====== Records to process ======
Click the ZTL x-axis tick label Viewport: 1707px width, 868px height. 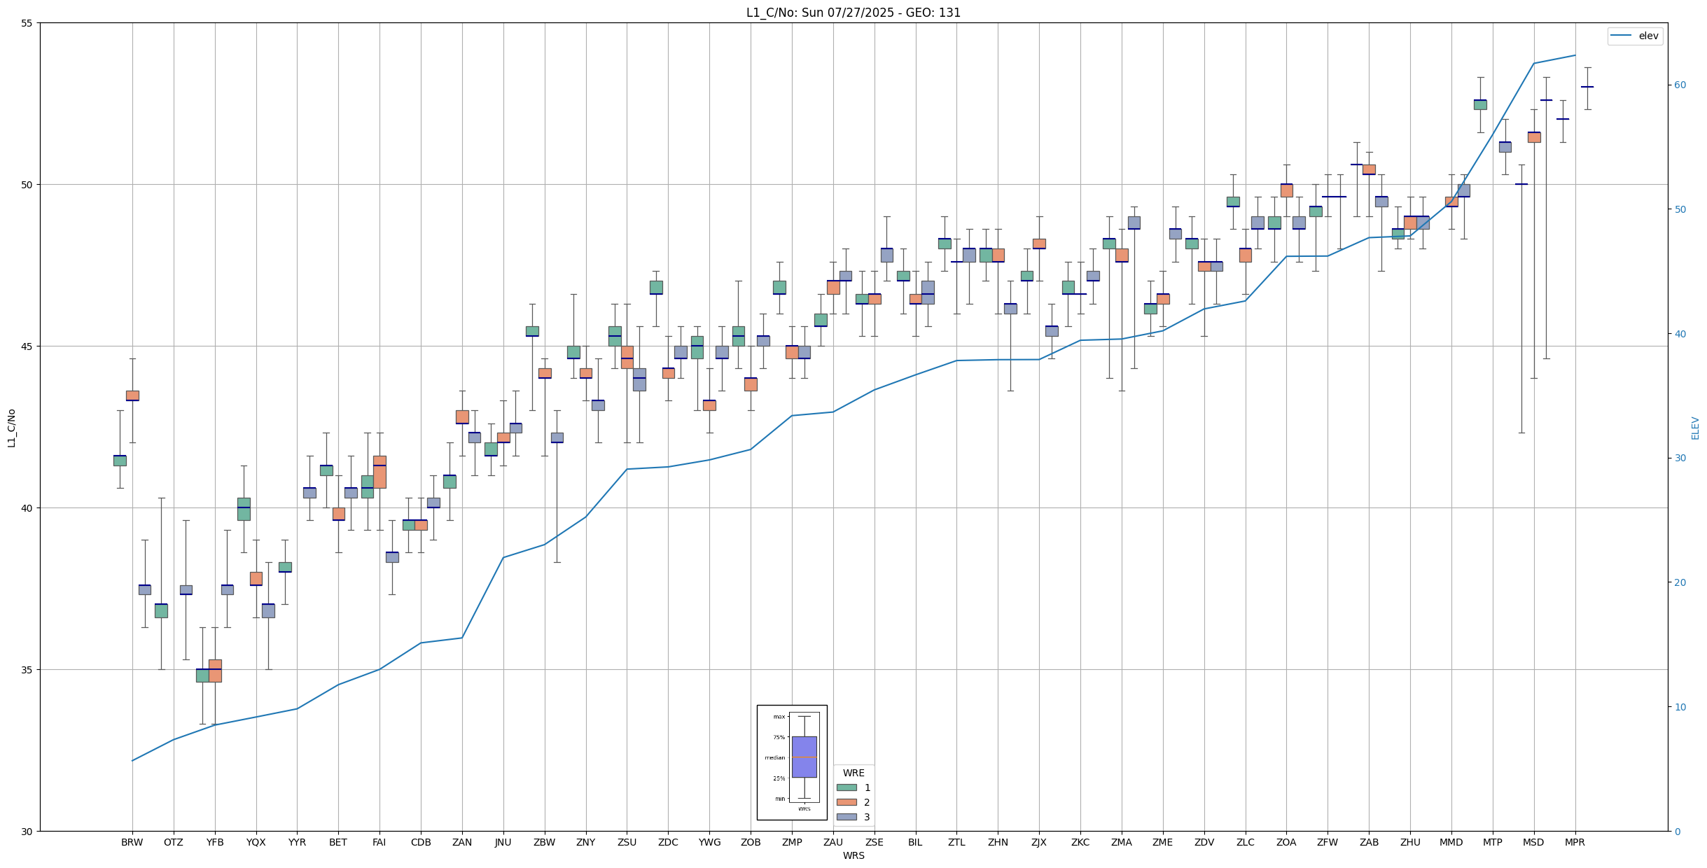click(x=956, y=842)
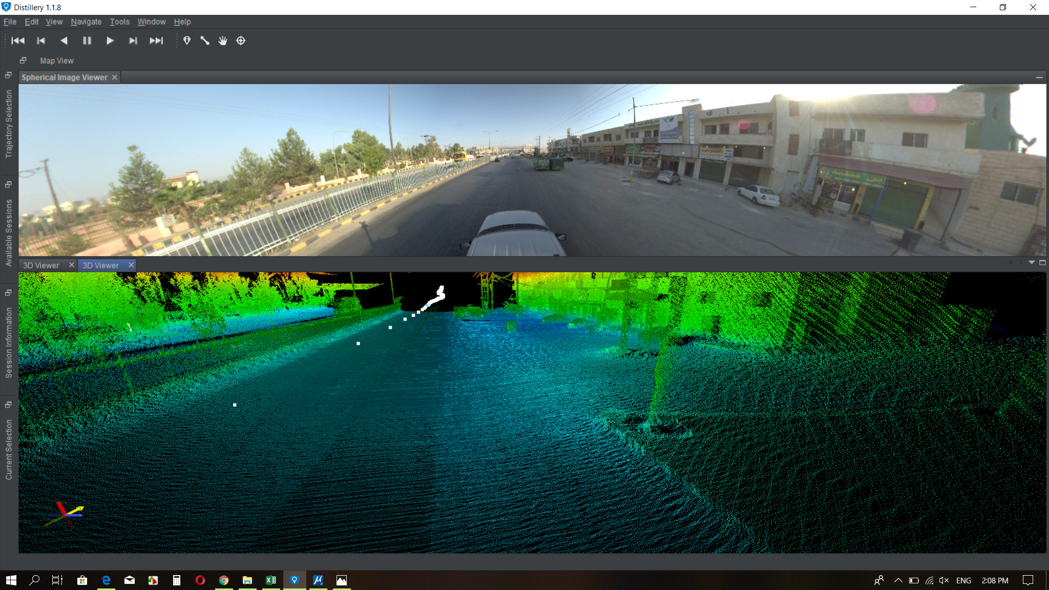Open Excel from the Windows taskbar
The height and width of the screenshot is (590, 1049).
271,580
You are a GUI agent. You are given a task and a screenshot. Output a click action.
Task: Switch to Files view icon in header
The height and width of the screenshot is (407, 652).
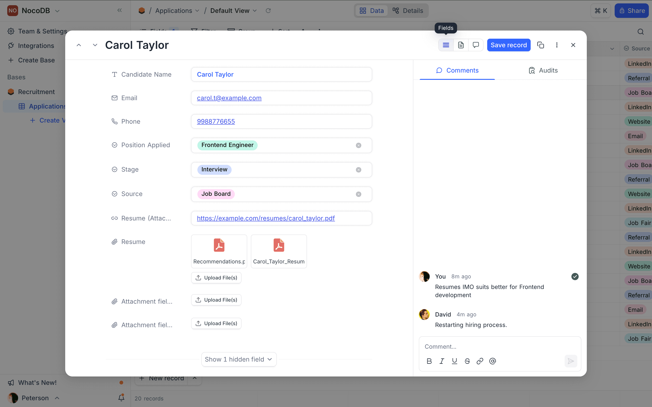click(461, 45)
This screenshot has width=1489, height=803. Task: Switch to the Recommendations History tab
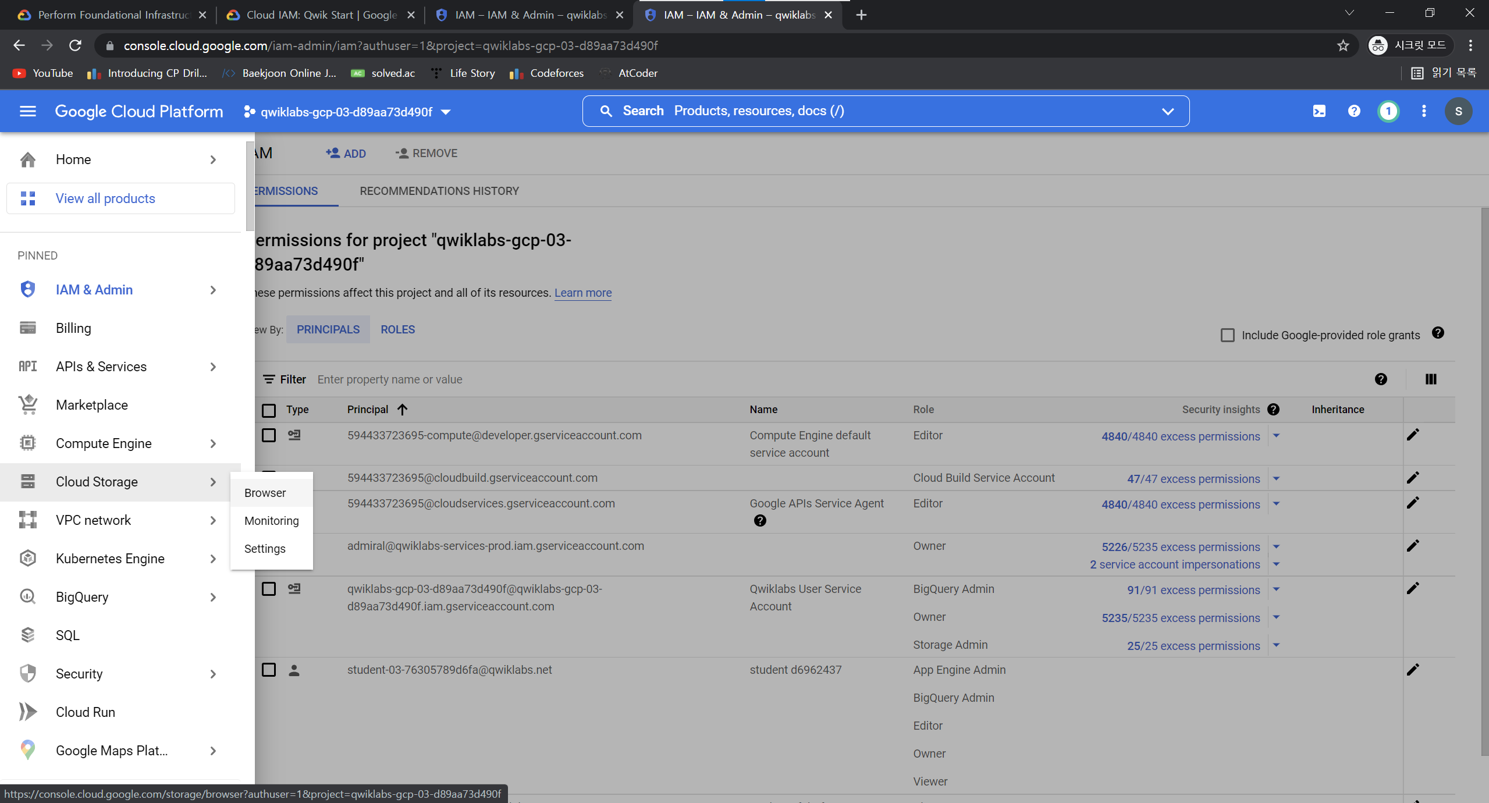[439, 191]
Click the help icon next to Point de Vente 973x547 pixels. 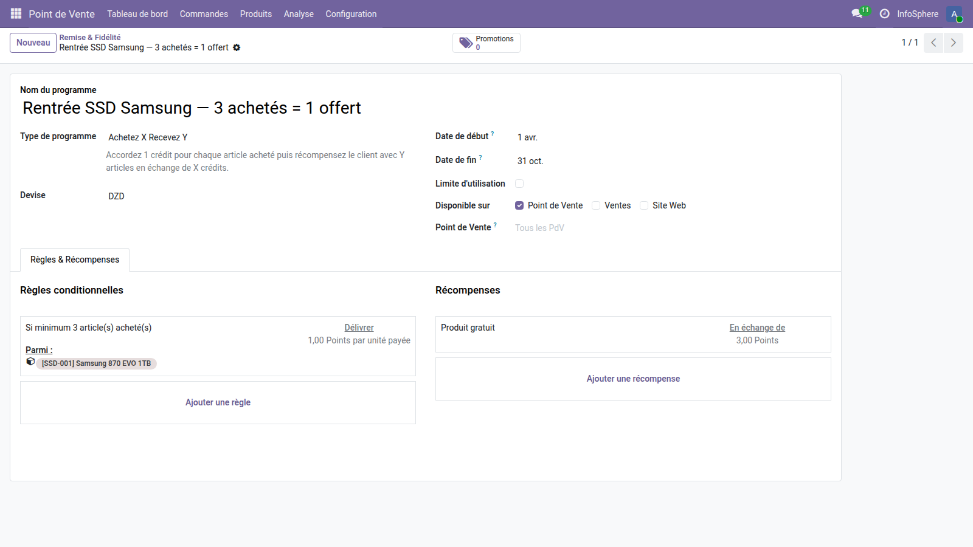pos(495,224)
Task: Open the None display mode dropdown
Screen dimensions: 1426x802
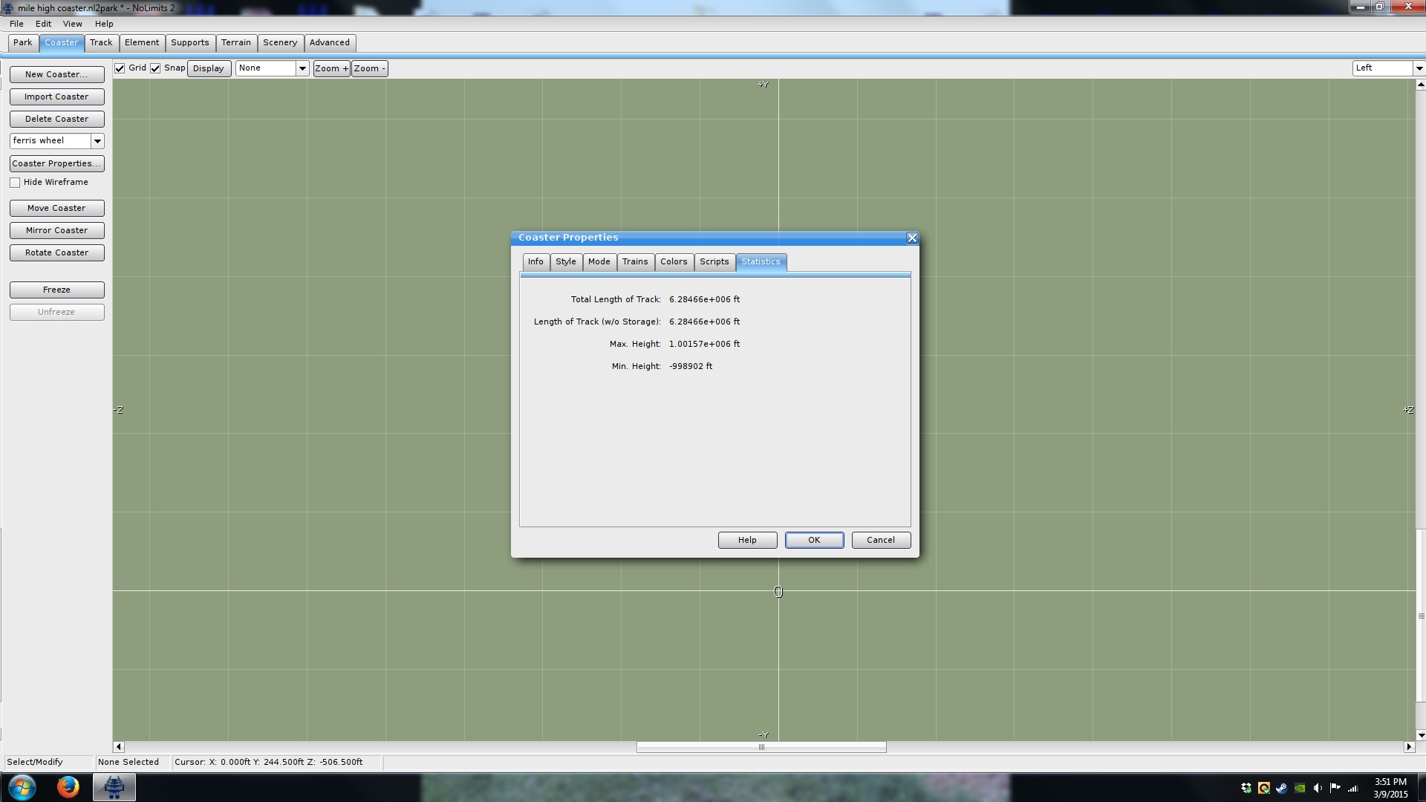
======
Your answer must consist only of the lines from the one containing "Task: Open the None display mode dropdown" through the end of the entries, restated word for word, with no pictures.

Task: Open the None display mode dropdown
Screen dimensions: 1426x802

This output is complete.